Seit über 50
Jahren ungewöhnlich aktiv
von Rainer Kayser
23. Oktober 2003
Einem Team aus finnischen und deutschen Wissenschaftlern ist es mit
Hilfe eines Tricks und des grönländischen Eises gelungen, die Zahl der
Sonnenflecken - und damit die Aktivität der Sonne - bis in das neunte
Jahrhundert zu rekonstruieren. Das überraschende Ergebnis: Noch nie zeigte
die Sonne in den letzten 1150 Jahren so viele Flecken wie seit 1940.
Die Sonne (hier am 25. Juni 2003): Seit 1940 ungewöhnlich aktiv.
Foto:
ESA/NASA/SOHO |
Bohrkerne aus dem ewigen Eis von Grönland und der Antarktis belegen,
dass unsere Sonne seit 60 Jahren ungewöhnlich aktiv ist. Das berichtet
jetzt ein Team finnischer und deutscher Forscher, die aus den
Ablagerungen des Isotops Beryllium-10 in dem Eis die Anzahl der
Sonnenflecken bis in das neunte Jahrhundert zurück ermittelt haben. In
dem gesamten von ihrer Untersuchung abgedeckten Zeitraum von 1150 Jahren
zeigte die Sonne niemals so viele Flecken wie seit 1940.

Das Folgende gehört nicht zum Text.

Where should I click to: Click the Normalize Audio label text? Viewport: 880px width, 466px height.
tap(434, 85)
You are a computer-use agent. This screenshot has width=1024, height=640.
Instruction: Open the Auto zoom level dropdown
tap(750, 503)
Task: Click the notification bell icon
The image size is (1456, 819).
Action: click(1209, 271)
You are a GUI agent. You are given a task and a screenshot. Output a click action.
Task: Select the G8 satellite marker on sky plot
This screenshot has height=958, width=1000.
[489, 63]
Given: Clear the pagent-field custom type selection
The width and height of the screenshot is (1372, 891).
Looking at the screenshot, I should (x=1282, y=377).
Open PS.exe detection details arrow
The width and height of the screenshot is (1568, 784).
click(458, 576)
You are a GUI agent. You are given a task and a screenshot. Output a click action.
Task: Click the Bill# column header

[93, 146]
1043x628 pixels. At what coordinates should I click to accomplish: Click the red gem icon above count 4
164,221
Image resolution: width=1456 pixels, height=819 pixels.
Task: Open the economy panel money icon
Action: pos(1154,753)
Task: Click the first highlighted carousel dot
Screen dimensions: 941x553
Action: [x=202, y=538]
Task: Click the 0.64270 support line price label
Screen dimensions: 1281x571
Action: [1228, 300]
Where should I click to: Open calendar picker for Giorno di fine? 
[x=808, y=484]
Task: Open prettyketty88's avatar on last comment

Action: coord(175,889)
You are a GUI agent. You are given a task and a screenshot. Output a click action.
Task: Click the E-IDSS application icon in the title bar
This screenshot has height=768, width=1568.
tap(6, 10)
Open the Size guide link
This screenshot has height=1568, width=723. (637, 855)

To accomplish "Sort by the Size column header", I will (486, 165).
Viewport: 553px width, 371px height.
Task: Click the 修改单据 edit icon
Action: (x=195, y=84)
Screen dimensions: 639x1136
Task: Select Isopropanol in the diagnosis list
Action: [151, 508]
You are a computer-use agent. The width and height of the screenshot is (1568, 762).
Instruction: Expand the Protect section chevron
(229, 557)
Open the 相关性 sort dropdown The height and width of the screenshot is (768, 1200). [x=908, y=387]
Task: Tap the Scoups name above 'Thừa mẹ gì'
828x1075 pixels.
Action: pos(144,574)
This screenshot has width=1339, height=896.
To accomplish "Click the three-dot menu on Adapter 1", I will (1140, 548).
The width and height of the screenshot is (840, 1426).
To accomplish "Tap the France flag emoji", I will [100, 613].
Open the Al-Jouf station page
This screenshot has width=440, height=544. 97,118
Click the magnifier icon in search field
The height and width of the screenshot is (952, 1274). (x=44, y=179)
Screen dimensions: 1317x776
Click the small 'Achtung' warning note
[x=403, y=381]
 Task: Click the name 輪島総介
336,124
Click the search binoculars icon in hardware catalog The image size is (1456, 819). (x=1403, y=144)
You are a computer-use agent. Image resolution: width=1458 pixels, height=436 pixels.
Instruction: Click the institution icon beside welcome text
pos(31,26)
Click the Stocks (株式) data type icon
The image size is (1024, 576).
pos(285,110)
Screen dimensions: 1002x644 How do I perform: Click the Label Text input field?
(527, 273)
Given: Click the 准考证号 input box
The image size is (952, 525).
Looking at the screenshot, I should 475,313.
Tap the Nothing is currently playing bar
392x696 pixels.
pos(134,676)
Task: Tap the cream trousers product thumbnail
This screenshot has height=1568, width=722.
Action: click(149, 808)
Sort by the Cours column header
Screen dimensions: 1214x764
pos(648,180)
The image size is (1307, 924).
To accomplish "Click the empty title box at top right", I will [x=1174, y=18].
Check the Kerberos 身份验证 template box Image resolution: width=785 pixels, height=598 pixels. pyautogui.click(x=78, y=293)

Die Aktivität der Sonne - Sonnenflecken, Protuberanzen und koronale
Massenauswürfe - unterliegt vielfachen Schwankungen. So variiert die
Anzahl der Flecken mit dem elfjährigen magnetischen Zyklus der Sonne. Es
ist daher schwierig, Aussagen über langfristige Tendenzen der
Sonnenaktivität zu machen. Auf Basis direkter Beobachtungen lässt sich
die Anzahl der Sonnenflecken lediglich bis 1610 zurückverfolgen, bis zu
den ersten Sonnenbeobachtungen durch Galileo Galilei.
Doch die Sonnenaktivität lässt sich auch auf indirekte Weise messen.
Eine magnetisch aktivere Sonne nämlich führt zu einer stärkeren Abwehr
der von außen in das Sonnensystem eindringenden kosmischen Strahlung.
Dadurch sinkt die Produktion von Beryllium-10-Atomen in der
Erdatmosphäre durch die hochenergetischen Teilchen der kosmischen
Strahlung. Beryllium-10 lagert sich auf der Erde ab - und diese
Ablagerungen sind unverfälscht im Eis der Antarktis und Grönlands
erhalten.
Auf diese Weise konnten Ilya Usoskin und seine Kollegen von der
Universität Oulo in Finnland und dem Max-Planck-Institut für Aeronomie
in Katlenburg-Lindau die Sonnenaktivität bis zurück in das Jahr 850
bestimmen. Ihre Analyse ist auch für die Klimaforscher von Interesse:
Seit langem ist heftig umstritten, welchen Einfluss die Sonne auf die in
den letzten Jahrzehnten beobachtete globale Erwärmung hat.